# What is expected
Return the records exactly, please. Every line should match.

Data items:
--- START ---
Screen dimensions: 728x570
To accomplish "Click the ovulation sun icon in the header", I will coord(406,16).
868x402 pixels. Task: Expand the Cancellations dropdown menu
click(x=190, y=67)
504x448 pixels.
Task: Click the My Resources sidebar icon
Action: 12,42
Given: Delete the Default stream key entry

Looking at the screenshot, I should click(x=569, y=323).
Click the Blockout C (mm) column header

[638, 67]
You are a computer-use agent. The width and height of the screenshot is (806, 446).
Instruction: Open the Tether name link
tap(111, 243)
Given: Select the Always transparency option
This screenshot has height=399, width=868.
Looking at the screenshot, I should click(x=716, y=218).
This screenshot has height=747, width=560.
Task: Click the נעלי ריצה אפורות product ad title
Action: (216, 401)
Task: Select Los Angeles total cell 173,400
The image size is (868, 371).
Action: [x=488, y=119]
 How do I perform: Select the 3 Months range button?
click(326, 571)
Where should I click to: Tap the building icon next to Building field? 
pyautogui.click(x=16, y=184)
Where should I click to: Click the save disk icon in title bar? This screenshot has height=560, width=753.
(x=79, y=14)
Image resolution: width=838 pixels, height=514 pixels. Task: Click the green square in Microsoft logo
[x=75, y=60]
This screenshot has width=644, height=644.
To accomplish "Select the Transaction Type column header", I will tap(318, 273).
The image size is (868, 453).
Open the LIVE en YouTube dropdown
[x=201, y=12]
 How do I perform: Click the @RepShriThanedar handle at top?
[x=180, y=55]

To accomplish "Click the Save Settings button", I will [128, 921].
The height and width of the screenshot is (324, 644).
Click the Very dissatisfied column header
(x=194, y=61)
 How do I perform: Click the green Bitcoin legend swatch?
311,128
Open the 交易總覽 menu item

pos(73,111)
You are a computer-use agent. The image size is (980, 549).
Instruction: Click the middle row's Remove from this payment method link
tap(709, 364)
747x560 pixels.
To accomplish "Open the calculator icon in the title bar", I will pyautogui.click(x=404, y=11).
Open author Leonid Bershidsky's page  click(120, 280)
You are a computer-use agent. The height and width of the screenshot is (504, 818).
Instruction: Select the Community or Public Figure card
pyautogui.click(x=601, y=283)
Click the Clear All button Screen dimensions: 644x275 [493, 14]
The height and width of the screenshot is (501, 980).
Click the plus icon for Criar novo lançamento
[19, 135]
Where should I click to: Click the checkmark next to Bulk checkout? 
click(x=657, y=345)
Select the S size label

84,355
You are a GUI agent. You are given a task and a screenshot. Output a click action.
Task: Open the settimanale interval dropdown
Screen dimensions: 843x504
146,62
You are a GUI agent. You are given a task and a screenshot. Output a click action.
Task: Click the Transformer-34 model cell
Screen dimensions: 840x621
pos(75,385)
--- END ---
# Finished task
Screen dimensions: 728x570
To accomplish "Click the ovulation sun icon in the header", I will coord(406,16).
868x402 pixels. Task: Expand the Cancellations dropdown menu
click(x=190, y=67)
504x448 pixels.
Task: Click the My Resources sidebar icon
Action: 12,42
Given: Delete the Default stream key entry

Looking at the screenshot, I should click(x=569, y=323).
Click the Blockout C (mm) column header

[638, 67]
You are a computer-use agent. The width and height of the screenshot is (806, 446).
Instruction: Open the Tether name link
tap(111, 243)
Given: Select the Always transparency option
This screenshot has height=399, width=868.
Looking at the screenshot, I should click(x=716, y=218).
This screenshot has height=747, width=560.
Task: Click the נעלי ריצה אפורות product ad title
Action: (216, 401)
Task: Select Los Angeles total cell 173,400
The image size is (868, 371).
Action: [x=488, y=119]
 How do I perform: Select the 3 Months range button?
click(326, 571)
Where should I click to: Tap the building icon next to Building field? 
pyautogui.click(x=16, y=184)
Where should I click to: Click the save disk icon in title bar? This screenshot has height=560, width=753.
(x=79, y=14)
Image resolution: width=838 pixels, height=514 pixels. Task: Click the green square in Microsoft logo
[x=75, y=60]
This screenshot has width=644, height=644.
To accomplish "Select the Transaction Type column header", I will tap(318, 273).
The image size is (868, 453).
Open the LIVE en YouTube dropdown
[x=201, y=12]
 How do I perform: Click the @RepShriThanedar handle at top?
[x=180, y=55]

To accomplish "Click the Save Settings button", I will [128, 921].
The height and width of the screenshot is (324, 644).
Click the Very dissatisfied column header
(x=194, y=61)
 How do I perform: Click the green Bitcoin legend swatch?
311,128
Open the 交易總覽 menu item

pos(73,111)
You are a computer-use agent. The image size is (980, 549).
Instruction: Click the middle row's Remove from this payment method link
tap(709, 364)
747x560 pixels.
To accomplish "Open the calculator icon in the title bar", I will pyautogui.click(x=404, y=11).
Open author Leonid Bershidsky's page  click(120, 280)
You are a computer-use agent. The height and width of the screenshot is (504, 818).
Instruction: Select the Community or Public Figure card
pyautogui.click(x=601, y=283)
Click the Clear All button Screen dimensions: 644x275 [493, 14]
The height and width of the screenshot is (501, 980).
Click the plus icon for Criar novo lançamento
[19, 135]
Where should I click to: Click the checkmark next to Bulk checkout? 
click(x=657, y=345)
Select the S size label

84,355
You are a GUI agent. You are given a task and a screenshot. Output a click action.
Task: Open the settimanale interval dropdown
Screen dimensions: 843x504
146,62
You are a GUI agent. You are given a task and a screenshot. Output a click action.
Task: Click the Transformer-34 model cell
Screen dimensions: 840x621
pos(75,385)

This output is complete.